Fans were all in a tizzy over the recent revelation that The Legend of Zelda: A Link Between Worlds would allow players to tackle dungeons in any order — an approach that hasn’t been featured since the original Legend of Zelda. But are Aonuma and co. merely testing the waters with the latest entry in its beloved series, or does this signal a sea change for a series that many players feel has become stale over the past two decades? Nobody knows for sure but Nintendo, but if previous portable Zeldas are any indication, it’s very likely the latter. Let’s examine the many ways portable Zeldas of generations past have influenced their bigger cousins on the N64, Gamecube, and Wii… and take a quick look at some series experiments that might best be left in the dustbins of history.
The Legend of Zelda: Link’s Awakening
Platform: Game Boy, Game Boy Color, 3DS Virtual Console
Year of first release: 1993
Of all the portable Zeldas, The Legend of Zelda: Link’s Awakening might still be the most influential, despite its having been released over 20 years ago. For starters, it was the first Zelda game to take Link beyond the reaches of Hyrule. This gave the development team room to experiment, whether by including characters from other popular games of the time like Super Mario World and Sim City, or by featuring a story that had absolutely nothing to do with Princess Zelda, Ganon, or the Triforce — both concepts that would ultimately lead the series to one of its most memorably unique entries, The Legend of Zelda: Majora’s Mask. And let’s not forget, Link’s Awakening was also the first Zelda game to feature series staples like learnable songs, an extended item-trading sequence, and the fan-favorite fishing minigame.
For the frog, the bell doth toll.
The Legend of Zelda: Oracle of Seasons & The Legend of Zelda: Oracle of Ages
Platform: Game Boy Color, 3DS Virtual Console
Year of first release: 2001
On a surface level, the two Zelda: Oracle games appear to have done little to influence subsequent games in the franchise, which is a shame considering the unique ways the two games work together. But consider this: the Oracle games were the first mainline Zelda entries built outside of Nintendo headquarters, with development handled by now-defunct Capcom subsidiary Flagship. Sure, previous third-party Zelda games left a lot to be desired, but the Oracle games remain just as captivating as anything Nintendo has developed internally, and the Flagship partnership paved the way for future outside developers to leave their mark on beloved Nintendo franchises like Metroid and Super Smash Bros. In fact, Nintendo thought so highly of Flagship that it hired much of the shuttered studio’s staff after its untimely demise, and Oracle director Hidemaro Fujibayashi has led the development of nearly every game in the series since, including the superb Game Boy Advance entry The Legend of Zelda: The Minish Cap, and the series’ Wii swan song, The Legend of Zelda: Skyward Sword.
Oracle of Seasons: the first Zelda game to feature hicks getting drunk off apple cider.
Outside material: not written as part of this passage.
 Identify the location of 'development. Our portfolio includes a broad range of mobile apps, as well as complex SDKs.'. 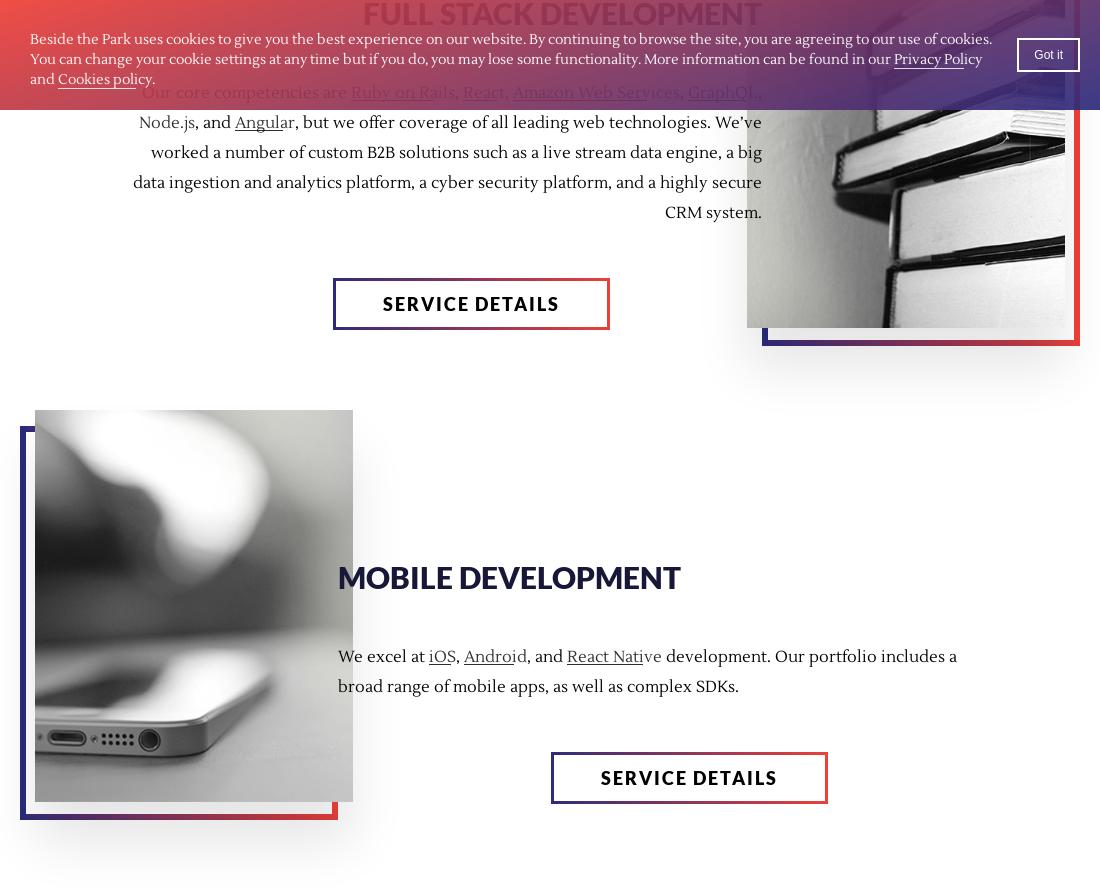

The Legend of Zelda: Phantom Hourglass
Platform: Nintendo DS
Year of first release: 2007
The Legend of Zelda: Phantom Hourglass was dismissed by fans upon its original release for ditching the series’ traditional button-based control setup for a stylus-based input system that could only ever work on the Nintendo DS, and most continue to ignore the game to this day. But its most-maligned feature was also its most influential. The concept of a direct interface between player and character led to the immensely rewarding 1:1 swordplay and unique puzzles that made Skyward Sword such a refreshing change of pace.
Phantom Hourglass is also the first game in the series to feature real-time item selection via the touch screen, which, as fans of Ocarina of Time 3D and Wind Waker HD will tell you, has improved the flow of both games significantly. Who’d have thought a silly little touch screen would’ve done so much for gaming? Oh, wait.
You’ve got the touch!
If it ain’t broke…
Of course, not every experiment Nintendo has undertaken with the Zelda series has been for the best. Phantom Hourglass‘s bland central dungeon, to which players are forced to return repeatedly throughout the course of their adventure, was dismissed as a way for developers to extend the game’s playtime without actually creating fresh content, and the concept inexplicably returned in The Legend of Zelda: Spirit Tracks (and, to an extent, Skyward Sword.) And who could forget those awful microphone-based puzzles in the DS Zelda games? I get mad just thinking about those.
There’s also the matter of multiplayer. The Legend of Zelda: Four Swords and its sequel Four Swords Adventures introduced an amusing mix of cooperative and competitive play to the series, but subsequent multiplayer Zeldas never really took hold in players’ imaginations, and the feature hasn’t returned in years. Rumors have suggested there’s some kind of multiplayer component to The Legend of Zelda: A Link Between Worlds, and while Nintendo hasn’t said anything publicly about it, it’s a mystery that’ll be solved soon enough: the game releases on November 22nd.